Sometime around the year 2035, NASA hopes to fly a manned spacecraft to Mars and land astronauts on the planet. How will it achieve this daunting goal? Who will create the necessary technologies? And just as important, how will it teach the American public about the difficulties—and value—of such a distant,expensive, and audacious mission? At the moment, much of the responsibility for all of that rests on Ellen Stofan, NASA’s chief scientist. Here’s what we can learn from someone trying to solve a problem that no one has ever faced before.
When it comes to achieving such a (literally) distant goal, the key is to keep the process manageable, according to Stofan. “We have to ask, ‘How can we break a huge challenge like sending humans to Mars into a series of doable, affordable steps? How can we break that problem down into chunks in order to keep making progress?’ ” That means focusing on more modest near-term efforts—like the Mars Curiosity rover and the recently test-launched Orion spacecraft—that move toward the ultimate goal but also yield useful knowledge along the way.
Sending astronauts on a yearlong journey to Mars will involve extraordinary challenges (two major ones: making sure the crew doesn’t absorb too much radiation and figuring out how to safely land a heavy vehicle in the planet’s thin atmosphere). Right now NASA doesn’t have the technology to pull off such a feat, but it needs to stay open to scientific shifts, which can come about suddenly and unexpectedly. “We’re not going to get humans to Mars until at least the mid-2030s, and the world is going to change by then,” Stofan says. “So how do we make sure that the path we’re choosing has enough flexibility, so that as technology develops we can adapt what we’re doing? That way, if someone figures out how to do something much better, you can adapt without starting from square one or making costs go way up.”
It’s been a long time since NASA was able to fund and engineer a space expedition completely on its own. These days, budgets are tighter and cooperation is key. That means some functions are being turned over to private-sector businesses such as SpaceX, which is currently handling cargo resupply for the International Space Station (ISS), and Boeing. In 2017, both companies are set to start shuttling astronauts to and from the ISS. “We’ve had to say, ‘NASA should use our resources for what is unique to NASA,’ ” says Stofan. The other part of the equation involves getting international help. The European Space Agency and Russia are offering to collaborate on this ambitious project, but that’s just the start. “With the mission to Mars, the whole world wants to get involved. So we actually have 13 different space agencies from around the world working on the global exploration road map. That helps us because we don’t have unlimited resources. And it’s a benefit to all the other countries that want to participate.”
Studies have shown that NASA’s investment in science and tech has yielded a national return on investment that amounts to several times its cost. But Stofan doesn’t want to build public support for NASA’s agenda simply by stressing financial ROI. Instead, she hopes to appeal to our natural sense of curiosity and wonder. “Everybody has busy lives, but you can tell people, ‘Go outside and look at the night sky.
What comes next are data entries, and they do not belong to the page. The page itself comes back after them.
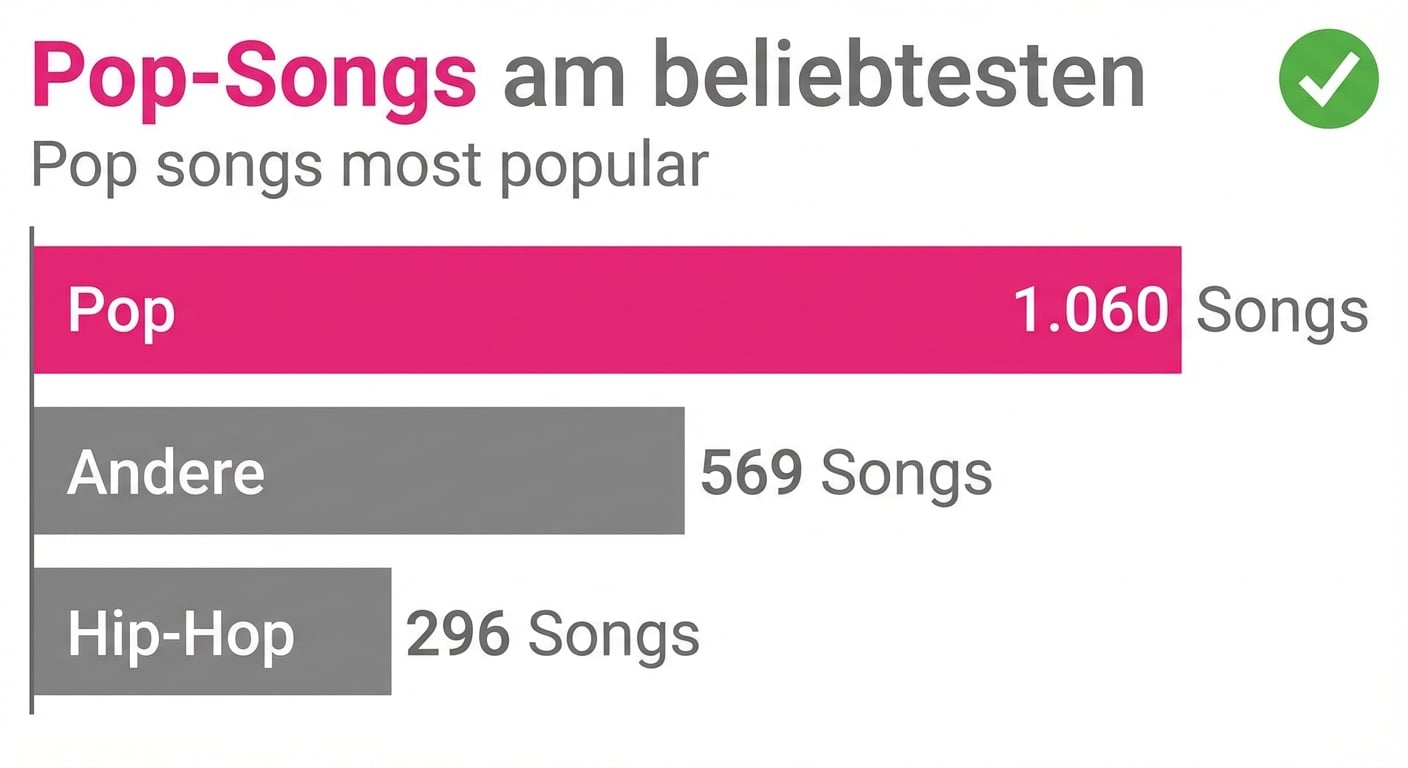Image resolution: width=1408 pixels, height=768 pixels.
Task: Click the word "Pop" starting the subtitle
Action: pos(84,166)
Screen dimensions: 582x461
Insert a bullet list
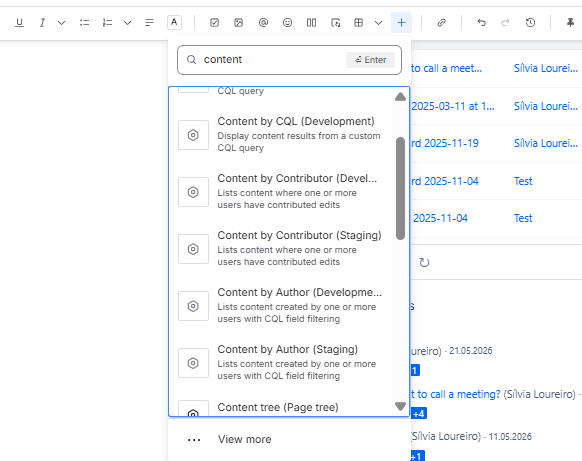click(x=84, y=23)
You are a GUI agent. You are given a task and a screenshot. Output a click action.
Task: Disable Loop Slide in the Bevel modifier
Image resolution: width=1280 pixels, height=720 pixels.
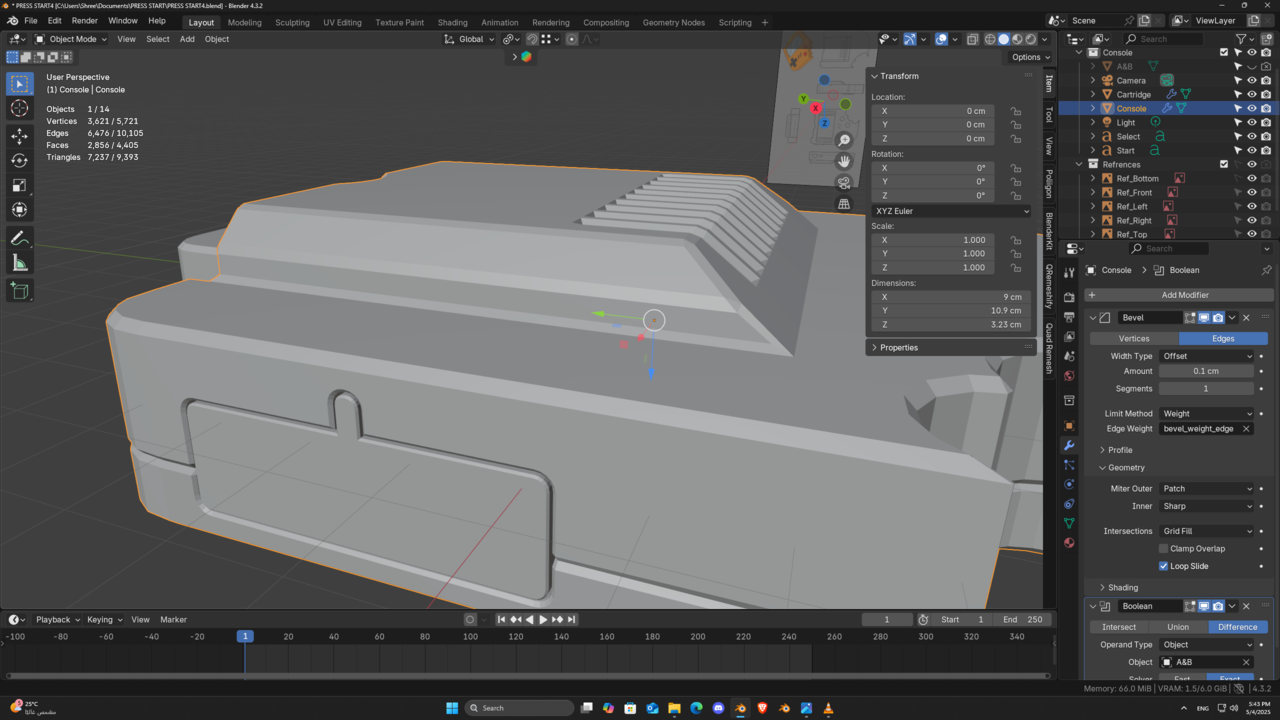[x=1163, y=566]
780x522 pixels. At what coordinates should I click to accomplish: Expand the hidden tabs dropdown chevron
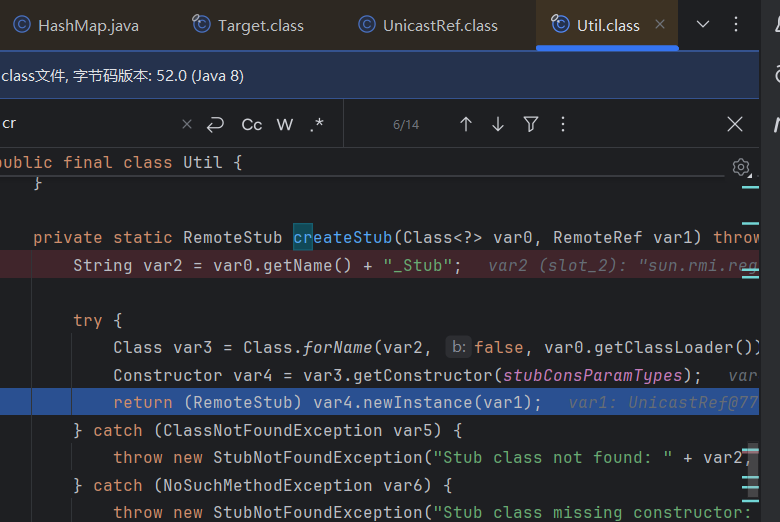703,25
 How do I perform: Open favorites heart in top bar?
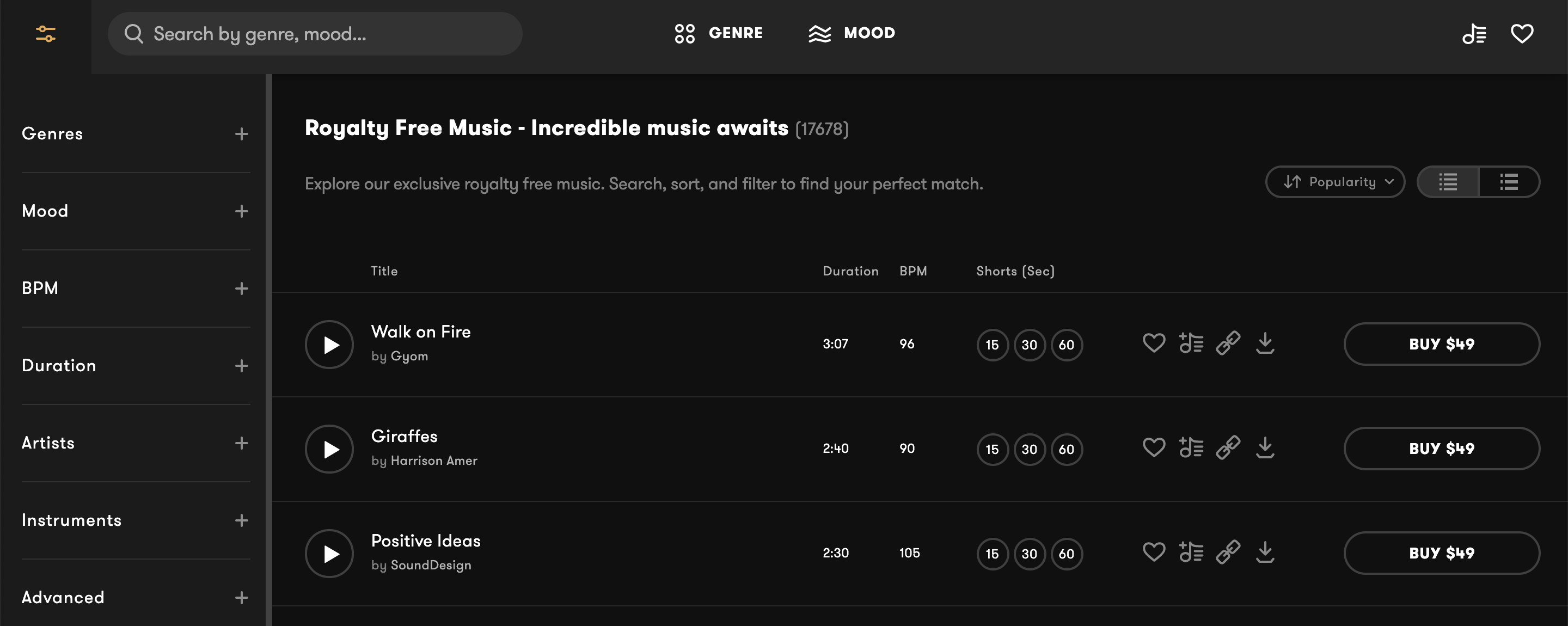pos(1522,34)
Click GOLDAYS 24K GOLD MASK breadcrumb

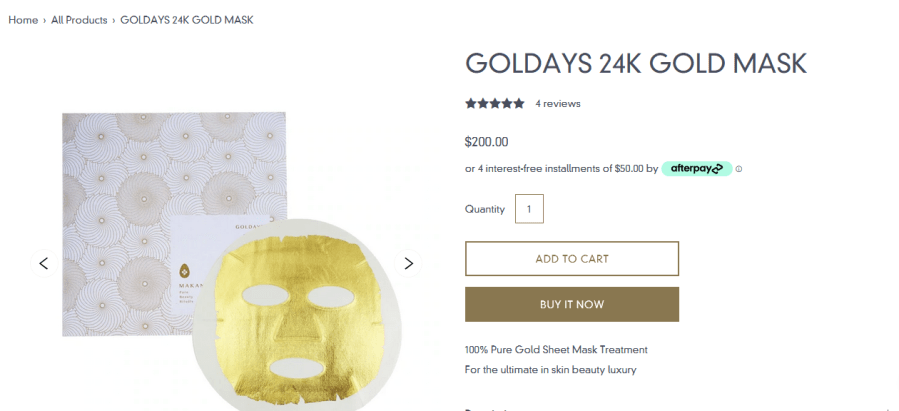pyautogui.click(x=187, y=20)
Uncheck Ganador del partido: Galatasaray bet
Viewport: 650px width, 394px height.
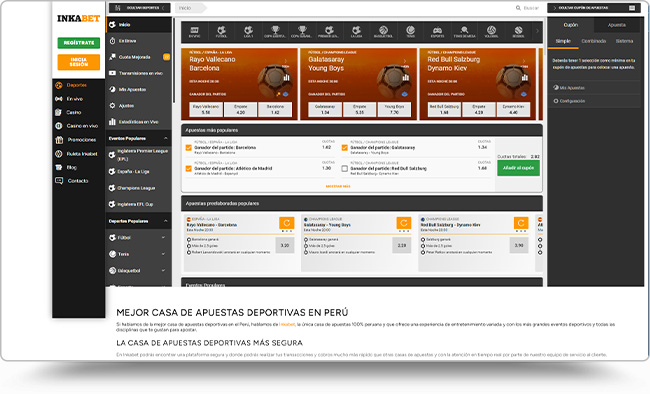pyautogui.click(x=344, y=147)
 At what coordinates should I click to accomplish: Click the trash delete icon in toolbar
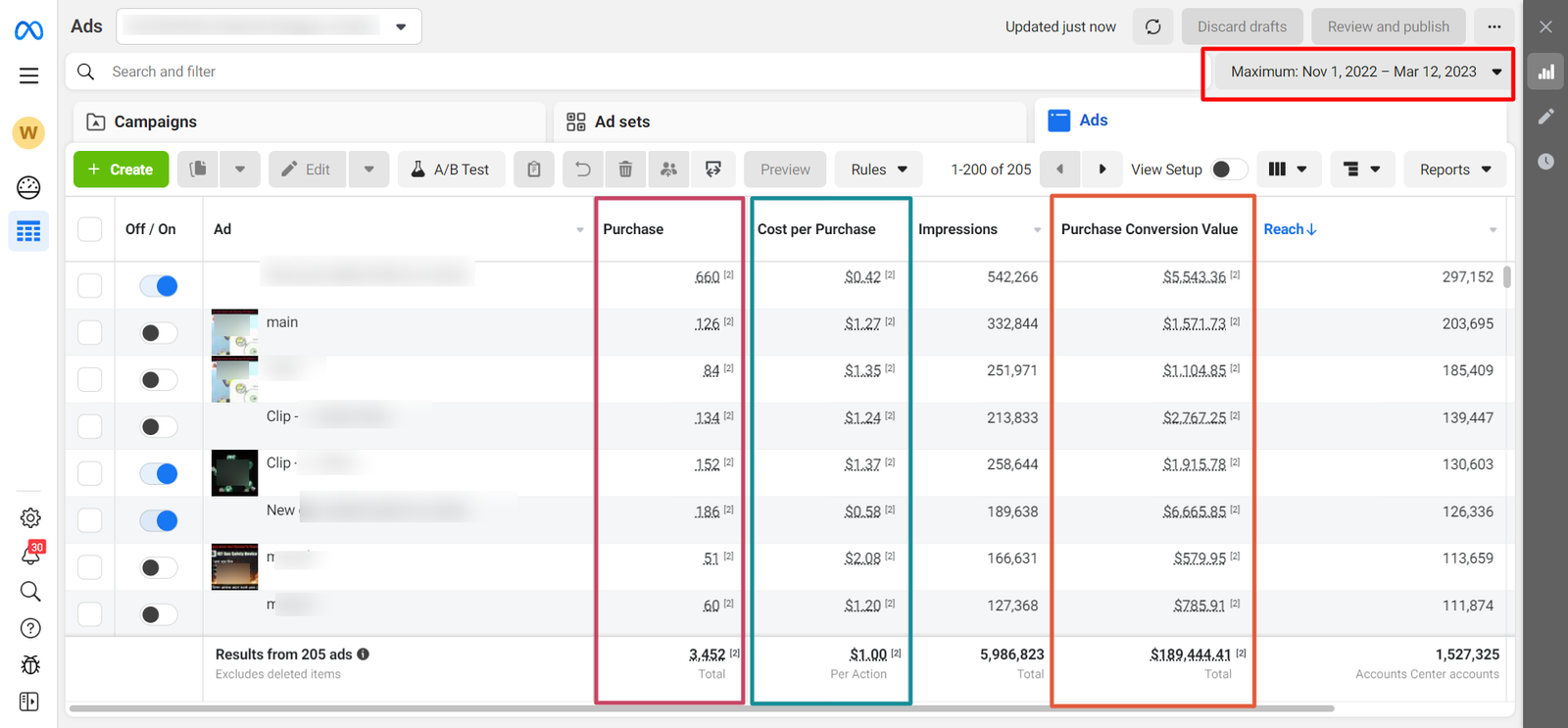[x=625, y=170]
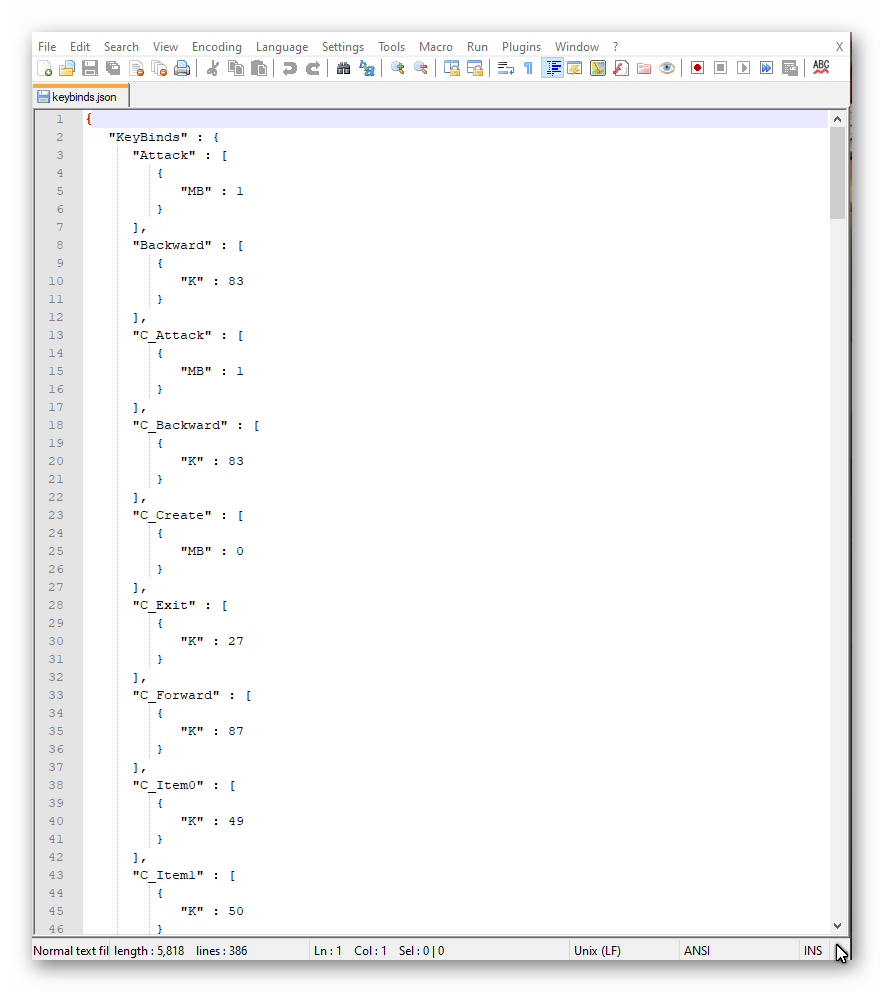884x992 pixels.
Task: Click the Print icon in toolbar
Action: 182,68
We’ve been able to demonstrate that every star you see probably has a planet around it.’ The public has an incredible capacity for appreciating the wonder of our planet, our solar system, our universe.”
If things proceed according to plan, the astronauts who will actually travel to Mars in 2035 are currently kids, so part of Stofan’s job is to get today’s children excited about exploring the universe. How’s that going? “Every time I give a talk,” Stofan says, “I ask the audience—especially if it’s kids—how many want to go to Mars. At least half raise their hands. I don’t think there’s going to be any shortage of volunteers.”